Пока они ходят к князю, скажу об них несколько слов. Регент ничем не отличался, кроме музыкальных способностей; это был откормленный, крупичатый, туповато-красивый, румяный малый из дворовых; его манера говорить прикартавливая, несколько заспанные глаза напоминали мне целый ряд – как в зеркале, когда гадаешь, – Сашек, Сенек, Алешек, Мирошек. И секретарь был тоже чисто русский продукт, но более резкий представитель своего типа. Человек лет за сорок, с небритым подбородком, испитым лицом, в засаленном сертуке, весь – снаружи и внутри – нечистый и замаранный, с небольшими плутовскими глазами и с тем особенным запахом русских пьяниц, составленным из вечно поддерживаемого перегорелого сивушного букета с оттенком лука и гвоздики для прикрытия. Все черты его лица ободряли, внушали доверие всякому скверному предложению: в его сердце оно нашло бы наверное отголосок и оценку, а если выгодно – и помощь. Это был первообраз русского чиновника, мироеда, подьячего, коштана.

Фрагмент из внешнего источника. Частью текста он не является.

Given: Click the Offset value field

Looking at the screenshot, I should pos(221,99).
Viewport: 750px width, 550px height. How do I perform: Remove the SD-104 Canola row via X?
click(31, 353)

Когда я его спросил, доволен ли он готовившимся освобождением крестьян, он отвечал мне:
– Как же-с, без сомненья, – и, вздохнувши, прибавил:
– Господи, что тяжеб-то будет-с, разбирательств! А князь завез меня сюда, как на смех, именно в такое время-с.

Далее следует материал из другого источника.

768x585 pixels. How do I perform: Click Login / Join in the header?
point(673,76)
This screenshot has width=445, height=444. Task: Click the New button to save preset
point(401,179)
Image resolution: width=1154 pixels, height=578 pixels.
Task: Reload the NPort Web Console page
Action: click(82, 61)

До приезда Голицына он мне с видом задушевности говорил:
– Вы не верьте, что вам о князе будут говорить насчет притеснения крестьян или как он хотел их без земли на волю выпустить за большой выкуп. Все это враги распускают. Ну, правда, мот он и щеголь, но зато сердце доброе и для крестьян отец был.
Как только он поссорился, он, жалуясь на него, проклинал свою судьбу, что «доверился такому прощелыге… ведь он всю жизнь беспутничал и крестьян разорил, ведь это он теперь прикидывается при вас таким, а то ведь зверь… грабитель…».
– Когда же вы говорили неправду: теперь или тогда, когда вы его хвалили? – спросил я его, улыбаясь.
Секретарь сконфузился, я повернулся и ушел. Родись этот человек не в людской князей Голицыных, не сыном какого-нибудь «земского», давно был бы, при его способностях, министром – Валуевым, не знаю чем.
Через час явился регент и его ментор с запиской Голицына; он, извиняясь, просил меня, если могу, приехать к нему, чтоб покончить эти дрязги. Князь вперед обещал принять без спору мое решение.
Делать было нечего, я отправился. Все в доме показывало необыкновенное волнение. Француз слуга, Пико, поспешно мне отворил дверь и с той торжественной суетливостью, с которой провожают доктора на консультацию к умирающему, провел в залу. Там была вторая жена Голицына, встревоженная и раздраженная, сам Голицын ходил огромными шагами по комнате, без галстуха, богатырская грудь наголо. Он был взбешен и оттого вдвое заикался; на всем лице его было видно страдание от внутрь взошедших, т. е. не вышедших в действительный мир, зуботычин, пинков, треухов, которыми бы он отвечал инсургентам в Тамбовской губернии.
– Вы б-б-бога ради простите меня, что я в-вас беспокою из-за этих м-м-мошенников…
– В чем дело?
– Вы уж, п-пожалуйста, сами спросите – я только буду слушать. Он позвал регента, и у нас пошел следующий разговор:
– Вы недовольны чем-то?
– Оченно недоволен… и оттого именно беспременно хочу ехать в Россию.